Der 38-jährige Choreograf gilt als einer der radikalsten und interessantesten Vertreter einer jungen Generation, die mit Formen des Gegenwartstanzes experimentiert. Nach einer klassischen Ausbildung an der Ballettschule der Pariser Oper hat er für Meg Stuart getanzt und mit dem Jazzmusiker Archie Shepp improvisiert. In der Tanz-Installation "Die kranke Tänzerin" brachte er 2008 beim Festival d'Avignon sich selbst, die Schauspielerin Jeanne Balibar und Texte des Japaners Tatsumi Hijikata - Vater des Butoh-Tanzes - dynamisch zusammen.

Fälschlich hat man Charmatz häufig dem Nicht- oder Anti-Tanz zugeordnet. Darauf angesprochen zuckt er nur mit den Schultern. Nein, er tanze doch. Kategorisierungen interessieren ihn nicht. Eine Choreografie von Boris Charmatz ist auch immer eine Denkbewegung in den öffentlichen Raum. Ein Mittel, um Fragen zur Stellung des Künstlers und zur Beziehung mit dem Publikum zu stellen. Seit 2009 hat er im Musée de la danse in Rennes, das er als einen Ort der Kreativität, aber auch der theoretischen Aufbereitung begreift, sein Labor gefunden.

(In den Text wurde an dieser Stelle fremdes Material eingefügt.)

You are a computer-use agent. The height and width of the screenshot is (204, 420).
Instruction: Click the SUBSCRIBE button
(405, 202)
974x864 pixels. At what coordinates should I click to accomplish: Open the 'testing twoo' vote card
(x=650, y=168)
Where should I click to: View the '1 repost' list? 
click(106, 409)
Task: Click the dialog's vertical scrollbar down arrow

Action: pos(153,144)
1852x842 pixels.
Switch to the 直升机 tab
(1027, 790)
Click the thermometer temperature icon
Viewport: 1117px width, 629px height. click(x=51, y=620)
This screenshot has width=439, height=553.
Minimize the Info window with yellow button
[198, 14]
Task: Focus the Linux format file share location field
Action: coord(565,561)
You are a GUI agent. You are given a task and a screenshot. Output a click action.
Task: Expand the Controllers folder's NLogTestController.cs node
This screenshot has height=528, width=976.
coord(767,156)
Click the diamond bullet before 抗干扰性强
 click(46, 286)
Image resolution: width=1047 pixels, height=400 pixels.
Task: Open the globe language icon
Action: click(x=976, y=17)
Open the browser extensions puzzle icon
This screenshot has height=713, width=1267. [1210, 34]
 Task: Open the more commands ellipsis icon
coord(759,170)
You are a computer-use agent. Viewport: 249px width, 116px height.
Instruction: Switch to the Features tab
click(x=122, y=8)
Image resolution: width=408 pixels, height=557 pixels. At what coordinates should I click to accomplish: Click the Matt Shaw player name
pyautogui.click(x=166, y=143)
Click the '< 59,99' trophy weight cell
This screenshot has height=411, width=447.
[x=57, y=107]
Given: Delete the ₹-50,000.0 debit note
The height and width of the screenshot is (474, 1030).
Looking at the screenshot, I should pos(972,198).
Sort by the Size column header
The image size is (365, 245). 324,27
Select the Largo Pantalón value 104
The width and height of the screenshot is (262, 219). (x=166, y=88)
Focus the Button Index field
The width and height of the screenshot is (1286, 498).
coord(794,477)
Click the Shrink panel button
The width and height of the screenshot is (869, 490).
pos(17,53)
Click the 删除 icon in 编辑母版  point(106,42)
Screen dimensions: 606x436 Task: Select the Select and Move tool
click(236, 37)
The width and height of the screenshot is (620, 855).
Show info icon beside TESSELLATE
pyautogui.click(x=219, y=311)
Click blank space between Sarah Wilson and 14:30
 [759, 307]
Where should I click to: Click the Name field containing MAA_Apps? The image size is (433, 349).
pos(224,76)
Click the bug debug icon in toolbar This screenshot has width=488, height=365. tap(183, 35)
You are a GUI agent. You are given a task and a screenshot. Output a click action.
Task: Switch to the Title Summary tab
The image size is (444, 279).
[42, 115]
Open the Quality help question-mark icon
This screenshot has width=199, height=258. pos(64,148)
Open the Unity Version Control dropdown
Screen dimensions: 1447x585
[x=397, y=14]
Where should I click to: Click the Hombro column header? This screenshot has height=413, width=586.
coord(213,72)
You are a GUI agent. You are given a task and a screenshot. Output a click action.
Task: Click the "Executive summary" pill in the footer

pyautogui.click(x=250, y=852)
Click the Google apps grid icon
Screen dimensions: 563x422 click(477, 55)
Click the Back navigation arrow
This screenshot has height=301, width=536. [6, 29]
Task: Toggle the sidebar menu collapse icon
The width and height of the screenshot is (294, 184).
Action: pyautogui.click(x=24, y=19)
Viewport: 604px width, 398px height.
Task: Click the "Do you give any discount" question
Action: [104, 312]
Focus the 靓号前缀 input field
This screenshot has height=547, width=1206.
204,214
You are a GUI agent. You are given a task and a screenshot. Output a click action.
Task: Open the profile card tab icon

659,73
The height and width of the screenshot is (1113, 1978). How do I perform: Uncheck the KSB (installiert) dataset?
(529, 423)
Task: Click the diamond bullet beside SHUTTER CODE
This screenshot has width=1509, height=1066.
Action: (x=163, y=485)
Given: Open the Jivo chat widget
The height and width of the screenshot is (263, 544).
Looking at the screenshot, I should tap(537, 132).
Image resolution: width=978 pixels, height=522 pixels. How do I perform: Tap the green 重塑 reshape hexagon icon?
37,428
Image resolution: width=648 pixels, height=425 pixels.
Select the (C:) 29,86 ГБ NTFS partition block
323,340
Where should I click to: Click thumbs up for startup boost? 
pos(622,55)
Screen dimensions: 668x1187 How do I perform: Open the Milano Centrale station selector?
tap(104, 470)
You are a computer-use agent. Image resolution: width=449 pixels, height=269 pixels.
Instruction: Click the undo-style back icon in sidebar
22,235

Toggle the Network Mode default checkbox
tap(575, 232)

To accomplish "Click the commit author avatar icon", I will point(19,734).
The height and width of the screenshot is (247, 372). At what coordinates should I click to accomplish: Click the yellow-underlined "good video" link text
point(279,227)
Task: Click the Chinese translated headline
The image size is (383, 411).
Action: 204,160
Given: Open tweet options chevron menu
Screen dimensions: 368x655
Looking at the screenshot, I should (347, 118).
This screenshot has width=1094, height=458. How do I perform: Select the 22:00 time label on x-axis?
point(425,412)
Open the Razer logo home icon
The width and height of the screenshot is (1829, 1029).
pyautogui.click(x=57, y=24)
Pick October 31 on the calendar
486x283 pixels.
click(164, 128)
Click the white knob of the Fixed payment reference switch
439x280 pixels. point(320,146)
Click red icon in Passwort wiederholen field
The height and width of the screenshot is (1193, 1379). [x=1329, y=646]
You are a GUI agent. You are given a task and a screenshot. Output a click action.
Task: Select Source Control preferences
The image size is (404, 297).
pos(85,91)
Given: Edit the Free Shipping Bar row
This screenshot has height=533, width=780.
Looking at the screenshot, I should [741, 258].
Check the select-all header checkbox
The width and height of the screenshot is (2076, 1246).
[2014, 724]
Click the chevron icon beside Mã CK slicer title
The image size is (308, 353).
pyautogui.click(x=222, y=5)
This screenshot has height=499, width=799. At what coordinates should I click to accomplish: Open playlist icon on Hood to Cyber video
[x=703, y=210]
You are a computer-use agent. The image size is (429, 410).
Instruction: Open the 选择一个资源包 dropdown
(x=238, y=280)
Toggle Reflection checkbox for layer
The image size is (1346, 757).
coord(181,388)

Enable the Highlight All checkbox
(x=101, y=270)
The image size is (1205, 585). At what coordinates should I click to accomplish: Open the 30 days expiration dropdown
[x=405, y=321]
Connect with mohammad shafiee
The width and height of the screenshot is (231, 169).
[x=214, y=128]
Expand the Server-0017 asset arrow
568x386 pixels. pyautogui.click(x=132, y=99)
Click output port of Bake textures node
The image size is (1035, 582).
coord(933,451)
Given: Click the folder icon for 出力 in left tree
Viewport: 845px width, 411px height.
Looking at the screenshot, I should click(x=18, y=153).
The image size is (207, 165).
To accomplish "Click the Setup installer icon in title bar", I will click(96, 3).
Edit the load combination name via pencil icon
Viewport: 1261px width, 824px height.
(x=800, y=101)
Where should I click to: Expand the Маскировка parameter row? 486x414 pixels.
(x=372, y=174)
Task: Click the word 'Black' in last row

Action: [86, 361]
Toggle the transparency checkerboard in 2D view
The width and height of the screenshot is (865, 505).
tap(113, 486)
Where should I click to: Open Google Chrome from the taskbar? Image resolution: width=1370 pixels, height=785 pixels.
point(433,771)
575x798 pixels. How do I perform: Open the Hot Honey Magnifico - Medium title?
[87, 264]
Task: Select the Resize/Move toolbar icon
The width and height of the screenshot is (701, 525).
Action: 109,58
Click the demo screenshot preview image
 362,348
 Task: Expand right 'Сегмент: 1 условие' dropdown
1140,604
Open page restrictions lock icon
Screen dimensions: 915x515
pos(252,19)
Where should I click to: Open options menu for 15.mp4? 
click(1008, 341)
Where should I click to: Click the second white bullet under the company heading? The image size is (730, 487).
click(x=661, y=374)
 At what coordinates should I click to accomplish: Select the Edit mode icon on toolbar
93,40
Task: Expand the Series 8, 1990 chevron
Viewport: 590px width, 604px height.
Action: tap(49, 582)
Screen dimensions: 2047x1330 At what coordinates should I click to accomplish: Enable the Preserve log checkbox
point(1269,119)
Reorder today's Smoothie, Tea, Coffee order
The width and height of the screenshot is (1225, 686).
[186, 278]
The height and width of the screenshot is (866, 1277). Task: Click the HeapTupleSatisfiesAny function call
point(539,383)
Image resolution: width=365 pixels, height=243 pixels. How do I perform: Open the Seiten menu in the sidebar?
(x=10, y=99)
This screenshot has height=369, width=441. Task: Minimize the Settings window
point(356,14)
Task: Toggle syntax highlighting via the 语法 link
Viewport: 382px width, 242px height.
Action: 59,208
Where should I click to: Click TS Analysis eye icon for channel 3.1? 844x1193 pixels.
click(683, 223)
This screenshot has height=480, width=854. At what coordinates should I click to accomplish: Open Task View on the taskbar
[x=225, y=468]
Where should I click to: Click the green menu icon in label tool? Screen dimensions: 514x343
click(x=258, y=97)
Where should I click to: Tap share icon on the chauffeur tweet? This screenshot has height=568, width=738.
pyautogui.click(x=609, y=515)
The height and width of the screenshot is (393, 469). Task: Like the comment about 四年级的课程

"Enfant" dürfte zu den bislang strengsten Arbeiten des Konzeptualisten zählen. Es ist eine lebende Skulptur. Angelegt als physisches Abenteuer. Die Mitwirkenden müssen den Tanz völlig neu denken. Sie verabschieden sich von der Energie, ergeben sich der Manipulation durch die Maschinen. Müssen Spannung ohne Muskelkraft erzeugen. Später nähern sie sich der Bewegung in einem simultanen Mosaik neu an. Die Gesten bleiben sanft, zerbrechlich, wenn auch unkontrollierbar. Gewalt oder Monstrosität haben hier trotz der Düsternis keinen Platz. Die Kinder selbst, zwischen sechs bis 12 Jahre alt, äußerten den Wunsch, sich erst nicht bewegen zu wollen. "Kinder kann man nicht zwingen", sagt Charmatz und lacht. "Sie lassen sich fallen und begreifen so den Raum. Einen Hauch von Ewigkeit." "Enfant" wagt einiges und gewinnt dadurch viel.

Die Erstarrung, sie ist nicht von Dauer. Ein Dudelsackspieler lockt die Kinder nach Art des Rattenfängers von Hameln an, ist bald selbst gefangen in der Bewegungsunfähigkeit. "Die erste Lesart ist, dass die Kinder sterben, wenn sie mit ihm tanzen", sagt Boris Charmatz. "Aber es gibt auch jene, dass er sie aus der Stadt der Pest hinausgeführt und damit gerettet hat."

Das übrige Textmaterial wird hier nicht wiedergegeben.